Part 5: Serializing and Deserializing JSON Data

Sometimes you need to store complex, structured data in a database column. While some databases have native JSON column types, SQLite stores JSON as text. This means you need to manually serialize (convert to string with JSON.stringify()) when inserting and deserialize (parse with JSON.parse()) when selecting. You might also notice that the generated type for such a column is just string.

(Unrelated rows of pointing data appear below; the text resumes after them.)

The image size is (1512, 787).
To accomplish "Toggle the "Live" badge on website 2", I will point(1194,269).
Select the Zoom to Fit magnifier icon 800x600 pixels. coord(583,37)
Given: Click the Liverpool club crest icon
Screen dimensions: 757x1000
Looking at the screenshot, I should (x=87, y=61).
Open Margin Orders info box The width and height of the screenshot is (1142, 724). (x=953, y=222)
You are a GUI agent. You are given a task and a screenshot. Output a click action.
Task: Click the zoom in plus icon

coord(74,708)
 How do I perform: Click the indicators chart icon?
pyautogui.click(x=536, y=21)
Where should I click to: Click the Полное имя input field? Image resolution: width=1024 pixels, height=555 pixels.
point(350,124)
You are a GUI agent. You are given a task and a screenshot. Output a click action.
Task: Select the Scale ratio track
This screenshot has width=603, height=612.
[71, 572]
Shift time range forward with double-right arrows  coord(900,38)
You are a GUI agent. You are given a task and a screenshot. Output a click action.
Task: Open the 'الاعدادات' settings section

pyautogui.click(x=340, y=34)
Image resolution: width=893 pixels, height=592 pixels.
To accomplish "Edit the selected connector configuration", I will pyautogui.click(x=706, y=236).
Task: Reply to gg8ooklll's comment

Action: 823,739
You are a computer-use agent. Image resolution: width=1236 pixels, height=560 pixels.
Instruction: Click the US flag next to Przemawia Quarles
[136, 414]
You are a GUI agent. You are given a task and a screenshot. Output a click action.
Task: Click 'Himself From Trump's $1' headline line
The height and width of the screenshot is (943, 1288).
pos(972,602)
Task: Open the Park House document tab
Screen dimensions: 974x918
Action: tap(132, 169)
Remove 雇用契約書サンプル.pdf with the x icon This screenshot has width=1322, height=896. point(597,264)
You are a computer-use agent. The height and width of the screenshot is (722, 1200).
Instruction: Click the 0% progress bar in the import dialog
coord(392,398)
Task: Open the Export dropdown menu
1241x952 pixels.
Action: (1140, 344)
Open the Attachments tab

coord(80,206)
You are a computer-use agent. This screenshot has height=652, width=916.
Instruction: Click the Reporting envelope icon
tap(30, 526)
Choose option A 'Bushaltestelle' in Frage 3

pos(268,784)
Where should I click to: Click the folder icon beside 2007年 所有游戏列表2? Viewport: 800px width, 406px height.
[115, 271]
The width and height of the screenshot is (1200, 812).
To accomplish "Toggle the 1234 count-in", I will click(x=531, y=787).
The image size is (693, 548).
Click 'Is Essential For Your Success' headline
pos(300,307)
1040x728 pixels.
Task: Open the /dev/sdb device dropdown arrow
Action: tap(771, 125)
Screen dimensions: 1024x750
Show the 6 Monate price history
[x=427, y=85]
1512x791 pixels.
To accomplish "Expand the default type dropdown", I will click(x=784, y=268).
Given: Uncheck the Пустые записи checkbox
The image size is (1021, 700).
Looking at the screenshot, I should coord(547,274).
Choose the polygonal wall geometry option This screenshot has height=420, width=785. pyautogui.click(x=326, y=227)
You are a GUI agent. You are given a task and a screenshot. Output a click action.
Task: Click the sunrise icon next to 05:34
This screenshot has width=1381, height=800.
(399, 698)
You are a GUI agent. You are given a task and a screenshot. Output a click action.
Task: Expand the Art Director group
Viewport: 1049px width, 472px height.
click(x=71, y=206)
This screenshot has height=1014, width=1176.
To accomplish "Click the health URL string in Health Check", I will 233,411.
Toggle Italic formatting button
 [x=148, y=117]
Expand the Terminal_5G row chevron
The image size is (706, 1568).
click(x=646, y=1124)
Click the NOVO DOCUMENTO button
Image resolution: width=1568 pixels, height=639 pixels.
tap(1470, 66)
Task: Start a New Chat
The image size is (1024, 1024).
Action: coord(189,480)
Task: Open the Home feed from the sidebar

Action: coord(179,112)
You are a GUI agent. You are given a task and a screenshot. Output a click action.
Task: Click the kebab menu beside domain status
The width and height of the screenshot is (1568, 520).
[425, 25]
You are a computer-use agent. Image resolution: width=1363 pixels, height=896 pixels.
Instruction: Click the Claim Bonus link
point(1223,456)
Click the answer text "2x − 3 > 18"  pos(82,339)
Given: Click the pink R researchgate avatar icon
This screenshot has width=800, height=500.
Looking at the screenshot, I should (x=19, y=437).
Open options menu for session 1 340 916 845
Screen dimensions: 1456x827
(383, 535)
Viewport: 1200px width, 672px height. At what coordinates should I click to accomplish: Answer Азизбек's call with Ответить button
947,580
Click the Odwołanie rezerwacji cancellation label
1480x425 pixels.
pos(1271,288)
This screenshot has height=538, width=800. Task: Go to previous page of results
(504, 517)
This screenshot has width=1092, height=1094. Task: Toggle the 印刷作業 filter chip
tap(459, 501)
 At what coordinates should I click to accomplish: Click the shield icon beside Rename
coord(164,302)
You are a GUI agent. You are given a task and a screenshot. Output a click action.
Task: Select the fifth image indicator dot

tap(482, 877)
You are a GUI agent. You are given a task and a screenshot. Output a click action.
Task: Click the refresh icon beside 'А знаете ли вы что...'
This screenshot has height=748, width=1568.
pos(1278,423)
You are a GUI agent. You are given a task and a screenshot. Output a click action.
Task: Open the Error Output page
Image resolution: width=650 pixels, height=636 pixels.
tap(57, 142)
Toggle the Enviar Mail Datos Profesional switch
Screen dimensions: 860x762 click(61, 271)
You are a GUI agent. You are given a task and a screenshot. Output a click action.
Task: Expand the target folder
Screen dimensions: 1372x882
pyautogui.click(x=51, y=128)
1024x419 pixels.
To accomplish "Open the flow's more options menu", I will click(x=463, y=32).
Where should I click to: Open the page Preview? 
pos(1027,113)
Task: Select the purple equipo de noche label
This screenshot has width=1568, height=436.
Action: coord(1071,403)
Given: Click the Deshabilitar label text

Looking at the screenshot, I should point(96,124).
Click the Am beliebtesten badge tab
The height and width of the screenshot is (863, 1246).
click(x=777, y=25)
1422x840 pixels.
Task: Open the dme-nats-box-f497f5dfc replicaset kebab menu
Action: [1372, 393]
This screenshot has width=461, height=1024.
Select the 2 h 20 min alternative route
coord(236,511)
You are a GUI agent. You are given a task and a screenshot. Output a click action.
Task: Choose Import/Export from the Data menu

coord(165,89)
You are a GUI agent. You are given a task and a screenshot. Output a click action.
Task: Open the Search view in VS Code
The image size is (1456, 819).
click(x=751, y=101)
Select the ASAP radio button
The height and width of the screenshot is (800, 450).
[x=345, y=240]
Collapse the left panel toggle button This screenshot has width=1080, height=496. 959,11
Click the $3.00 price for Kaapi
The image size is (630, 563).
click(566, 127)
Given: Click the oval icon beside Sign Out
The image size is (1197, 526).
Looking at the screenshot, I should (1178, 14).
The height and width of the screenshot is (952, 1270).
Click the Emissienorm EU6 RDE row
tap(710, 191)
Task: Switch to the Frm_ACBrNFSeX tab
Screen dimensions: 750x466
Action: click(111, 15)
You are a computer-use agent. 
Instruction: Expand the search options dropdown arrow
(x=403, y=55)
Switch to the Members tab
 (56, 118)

For example, suppose you chose to represent a saved game state using an interface and that you would like to store it in the database as serialized JSON:

interface SomeGameState {
  // ... your game state properties here
}

Then your migration would create a table like this:

await db.schema
  .createTable("saved_games")
  // ... other columns ...
  .addColumn("puzzle_data", "text", (col) => col.notNull()) // For SQLite, use "text" for JSON
  .execute();

When inserting a saved game, you would serialize the game state:

async function insertSavedGame(gameState: SomeGameState) {
  return DATABASE.insertInto('saved_games')
    .values({
      puzzle_data: JSON.stringify(gameState)
    })
    .execute();
}

async function getSavedGame(/* ... id of game ... */) {
  const row = await DATABASE.selectFrom('saved_games')
    .selectAll()
    // ... some where clause ...
    .executeTakeFirst();

  if (!row) {
    return undefined;
  }

  return JSON.parse(row.puzzle_data) as SomeGameState;
}

Also note that the JSON.parse() approach uses a type assertion (as SudokuBoard), which means TypeScript trusts you that the data matches the type. If someone manually edited the database with invalid JSON, or if your game changed and is no longer compatible with structure previously encoded as JSON, you might encounter issues. This is yet another place where validation and error handling could be added for robustness, but you don’t need to worry that here for now.